This is not an exhaustive list and there are always new scams emerging.
If you fall victim to cybercrime, you may feel…
- Angry at what has happened
- Helpless as if there is nothing you can do
- Guilty that you should have prevented it
- Panicked as you try to limit or undo the damage
- Ashamed or embarrassed for falling for the scam
- Afraid it could happen again
- Less confident using the computer and internet
- Worried by the financial burden or loss
- Like nothing can or will be done if you report it
If you have been the victim of a romance scam you may also feel heartbroken over the loss of the relationship you had with the scammer, in addition to the feelings listed above. You may find yourself longing for the person to contact you again or in disbelief about what has happened. These feelings can be confusing and distressing, but they are perfectly normal and understandable given the circumstance.
The important thing to remember is that it is not your fault. Cybercriminals are highly organised and professional criminals who deceive, manipulate, and exploit vulnerabilities. Their tactics are very persuasive which is why so many people, of all different ages and backgrounds, fall victim to their scams.
Consider taking some of the following steps if you find yourself a victim of cybercrime:
- Report what has happened to the Gardaí
- When you make a statement to the Gardaí, request a copy of it to have on hand to provide to your financial institution, if needed. You have a right to receive a copy of any statement that you make to the Gardaí.
- Contact your bank and/or credit card provider to report fraudulent activity. Most banks have dedicated fraud teams to assist in these situations.
- If you are a victim of sextortion or a ransomware attack, do not send money. If you have already, don’t send more. This also applies to sending intimate photos.
- Keep a written or online record of every incident and/or exchange between you and the fraudster.
- Do not delete any incriminating emails, texts, or messages. If possible, take screen shots of the messages as these can be used as evidence and may be useful if an investigation takes place.
- Reach out. It can be helpful to receive support from family, friends or support services. You can contact the Crime Victims Helpline Freephone at 116006.
It is natural to feel wary of going back online. There are a few steps you can take to stay safer and help avoid being revictimized:
- Change all of your passwords if you think that they may have been compromised.
- Set all of your social media and other online accounts to private.
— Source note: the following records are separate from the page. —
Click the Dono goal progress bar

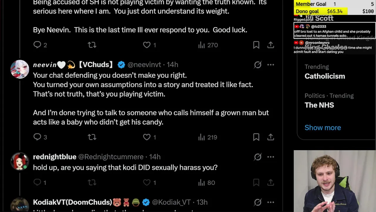coord(335,11)
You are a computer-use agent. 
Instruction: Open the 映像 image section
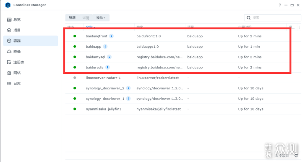pos(31,52)
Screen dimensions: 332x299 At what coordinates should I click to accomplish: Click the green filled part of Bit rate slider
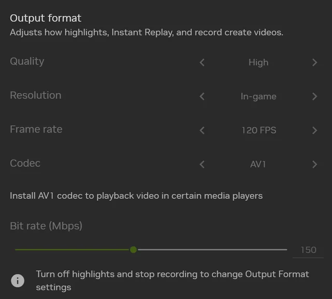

- Contact the email or social media company if you have lost access to your accounts as a result of an online crime. They may be able to help your regain access.
- Remain vigilant.
- Always assess any emails or messages that you hadn’t expected to receive or requests from social media sites.
- If you receive any suspicious texts or emails requesting your password or login information, particularly from your bank, you should contact the company or bank directly using contact details that you’ve gathered from another reliable source before you engage further.
- Check your financial accounts regularly to ensure that no fraudulent activity has taken place.
- Consider taking a break from the internet for a short period of time. A “digital detox” can be good for your mental health.
- And overall, trust your gut. If something feels too good to be true, or if something about an online interaction is making you uneasy, take a step back and consider consulting with a friend, family member or support service.